Up to a point, I suppose this can be said about any town but Crawley is special since it was singled out, along with seven others within a few miles of London, to become one of the nation’s first experimental ‘new towns’.
For well over 100 years until the last war, Crawley’s identity had grown around the High Street with its small shops and family businesses - the ‘butcher, baker and candlestick maker’ - and which could be found on both sides.
The changes which breezed through the town centre like a whirlwind in the 10 years from about 1954 when The Broadwalk was opened, were perhaps among the most dramatic in those early years of the new town, since Crawley’s appearance, character and tradition were directly threatened.
Ancient cottages, sedate villas and quiet meadows which had been left undisturbed for centuries, were now swept aside to make way for the new, brash shops of first The Broadwalk, soon to be followed by The Broadway, Martletts and Queens Square.
There was to be no stronger and brighter sign that some sort of bewildering ‘brave new world’ had arrived, since with the new shops, stores and American style supermarkets, there came not just new buildings but a whole new way of life.
Those High Street shopkeepers and tradesmen who had continued the traditions and crafts of generations past, and who had played a leading part in local life, were soon to be replaced by the friendly and efficient, yet largely anonymous store managers, whose loyalty, naturally enough, belonged more to their company than to the town, and who were liable to be moved on from branch to branch.

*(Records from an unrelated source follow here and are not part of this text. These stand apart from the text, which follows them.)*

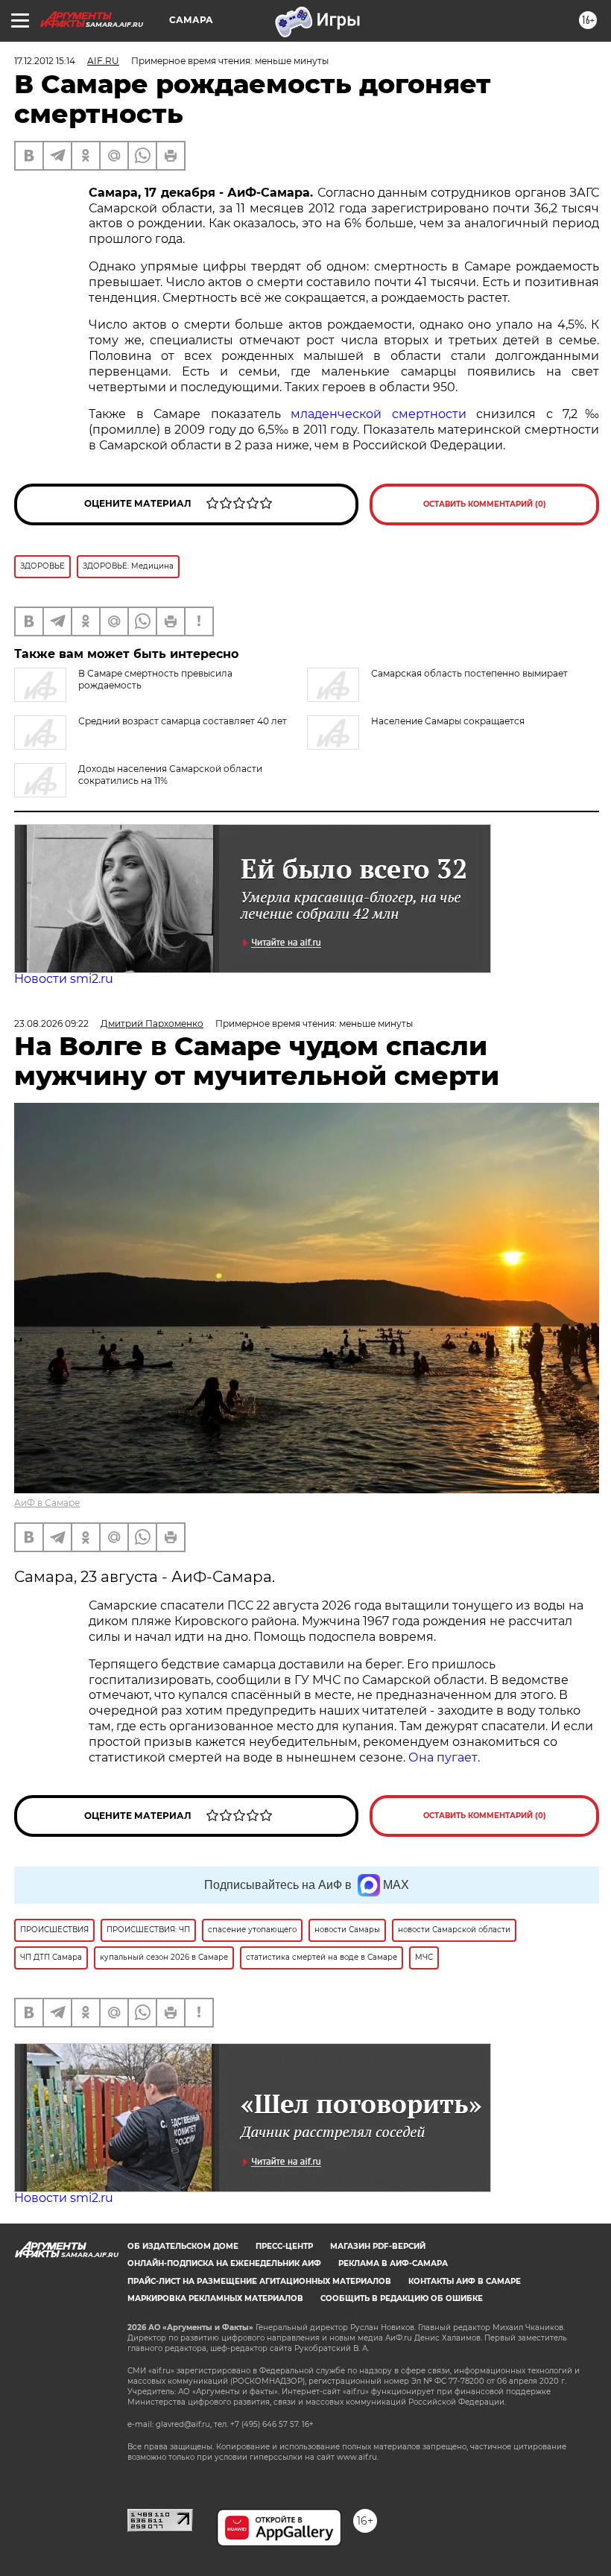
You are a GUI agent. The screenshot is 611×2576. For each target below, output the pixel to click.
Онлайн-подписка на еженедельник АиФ (224, 2263)
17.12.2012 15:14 (44, 60)
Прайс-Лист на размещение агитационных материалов (259, 2281)
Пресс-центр (284, 2246)
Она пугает (443, 1757)
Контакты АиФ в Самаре (464, 2281)
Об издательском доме (182, 2246)
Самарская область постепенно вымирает (469, 673)
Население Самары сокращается (448, 721)
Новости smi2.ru (63, 979)
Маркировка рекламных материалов (215, 2298)
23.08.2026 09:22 (51, 1023)
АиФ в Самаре (47, 1502)
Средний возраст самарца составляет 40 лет (182, 721)
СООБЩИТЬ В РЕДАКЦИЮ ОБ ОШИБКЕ (401, 2298)
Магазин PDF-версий (377, 2246)
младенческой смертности (379, 414)
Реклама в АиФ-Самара (393, 2263)
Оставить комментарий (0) (484, 504)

At first, ‘old towners’ looked on with barely concealed disapproval as the bulldozers ploughed their way through hedgerows, uprooted trees and turned much loved and familiar fields into muddy building sites.
However as, one by one, the spanking new shops and chainstores opened, disapproval gave way to relunctant curiosity and once Queens Square, named after the Queen to commemorate the royal visit in June 1958, flung wide its plate glass doors for business, keen shoppers walked into an Aladdin’s cave!
For the first time, shopping was to become a leisure activity rather than a chore.
There is little doubt that the jewel in Crawley New Town’s crown during the late 1950s and early 1960s was Queensway Store, a huge department store of plate glass, which featured in Crawley’s guidebooks as much as the George and the Parish Church had done in previous editions, such as in this one, which dates from about 1959.
You can almost hear the twanging guitars of The Shadows in the background as you read it!
“Completely dominating the shopping centre of Crawley New Town is the magnificent glass-walled four-storey Queensway Store...Queensway is a department store of beautiful design, smooth efficiency and comprehensive planning, and has departments for every need, set out in the most modern and effective way.
“Prominently sited on the ground floor is the magnificent self-service food hall, its shelves and counters temptingly displayed for self-selection and where all perishable foods are kept safely in refrigerators and giant cold rooms.
“In the fashion accessory departments, also on the ground floor, the matching of gloves, handbag and umbrella are made a pleasure rather than an endless search.
“The Man’s Shop shows the newest styles for the up-to-the-moment young man, while for his more conventional brother, there is a large selection of traditional menswear.
“As well as wide staircases, there is an escalator inviting customers to the fashion departments on the first floor, where the most famous names in fashion are fully represented.
“The household departments of the store are a home-lover’s haven - lovely furnishing fabrics, occasional furniture in contemporary design, kitchenware, all the latest gadgets and labour-saving devices, radio and television departments and, of course, the record bar, where you can sit and listen to the very latest discs.
“Queensway Store is a really new store in a really new town!”